We are almost done with our second week of homeschooling. The first few days went surprisingly well, but as the subjects added up, attitudes changed. I have four students, grades kindergarten thru sixth, each with very distinct personalities, and each with subjects that they like and dislike. And for a few, dislike borders more on hate... detest... loathe.

Take my oldest daughter, for example. Just say the word 'math', and a scowl begins to grow on her face. Before she even knows the assignment, her shoulders are hunched over. All energy is somehow sapped out of her arms and she can barely lift up her pencil. And this is the girl who, just a minute before, was dancing around like a marionette puppet. I gave her one page of math review today, and she said, "That's too much!" She brightened a bit when she finished the page. But then there was piano. This girl gladly blows on her recorder without prompting, but when it comes to piano, she becomes a limp jellyfish again. My frustration grows as I say for the umpteenth time, "Please sit up straight. Please curl your fingers. Don't pound on the keys!" And I don't think it's me being picky as a classically-trained piano major. It's my daughter's attitude that frustrates me. She wants to 'get it over with' in five minutes, move on to what she would prefer to do, and I'm her only obstacle.

Of all the lessons I teach, lessons of the heart are by far the hardest. How can I reveal to my children that I have their best interest in mind?
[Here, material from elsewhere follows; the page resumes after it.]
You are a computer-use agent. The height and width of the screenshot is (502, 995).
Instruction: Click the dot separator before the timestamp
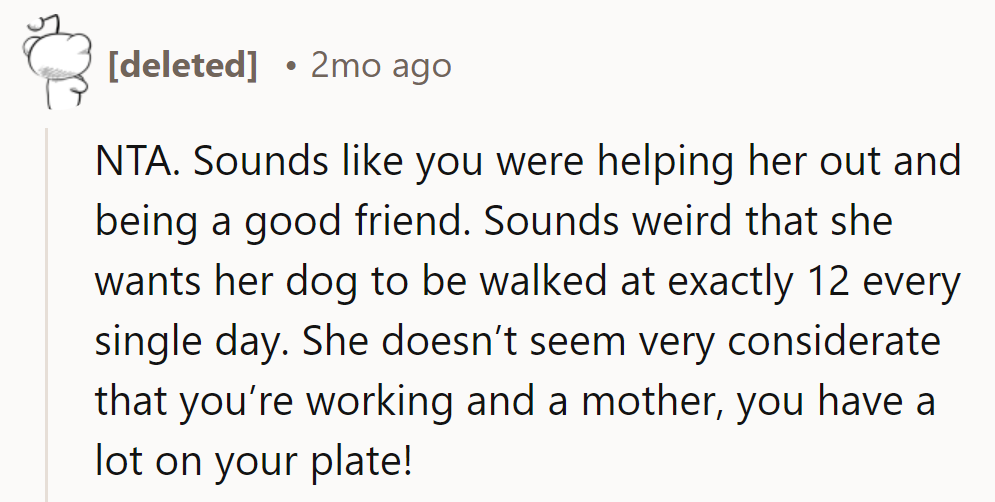tap(289, 66)
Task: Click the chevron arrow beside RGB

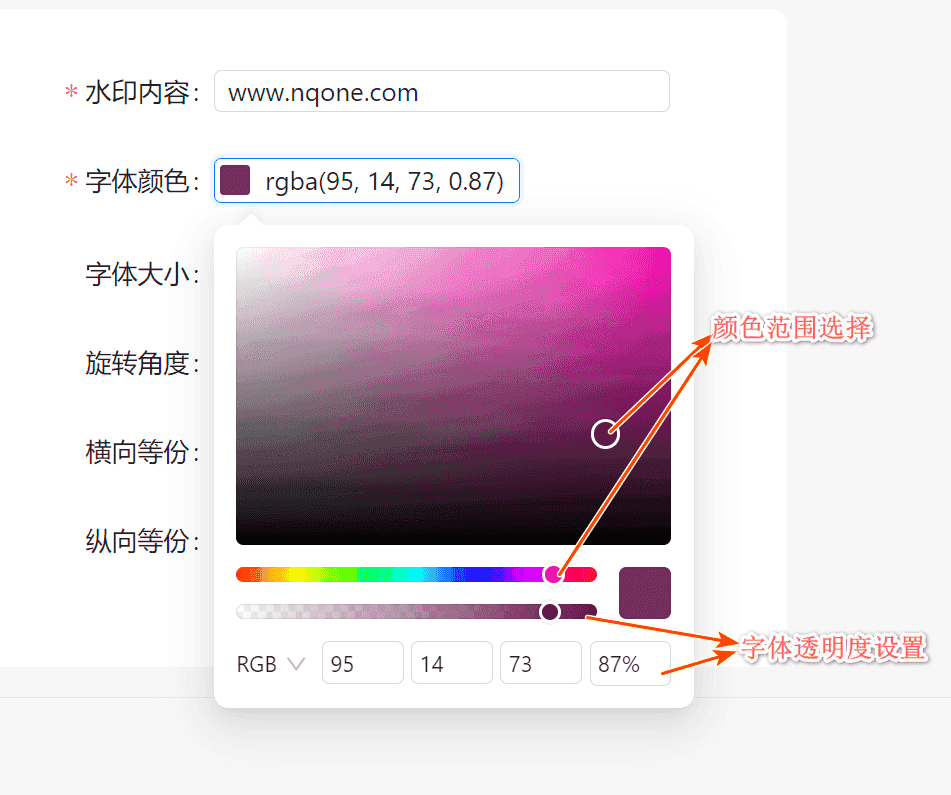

How can I teach them that perseverance and effort is more important than ease and comfort? How can they grasp that their attitude toward learning, and life in general, is mostly in their control?

As the years go by and my children grow older, I'm seeing more and more the importance of what I do as a homeschooling parent. There is the pressure to make sure my children can pass the SAT (and prove that I was an effective teacher), but the weight that I feel more on my heart is this daily molding, the lessons that are not in any textbook. Someday, my children will be 'tested', and my prayer is that they will be ready.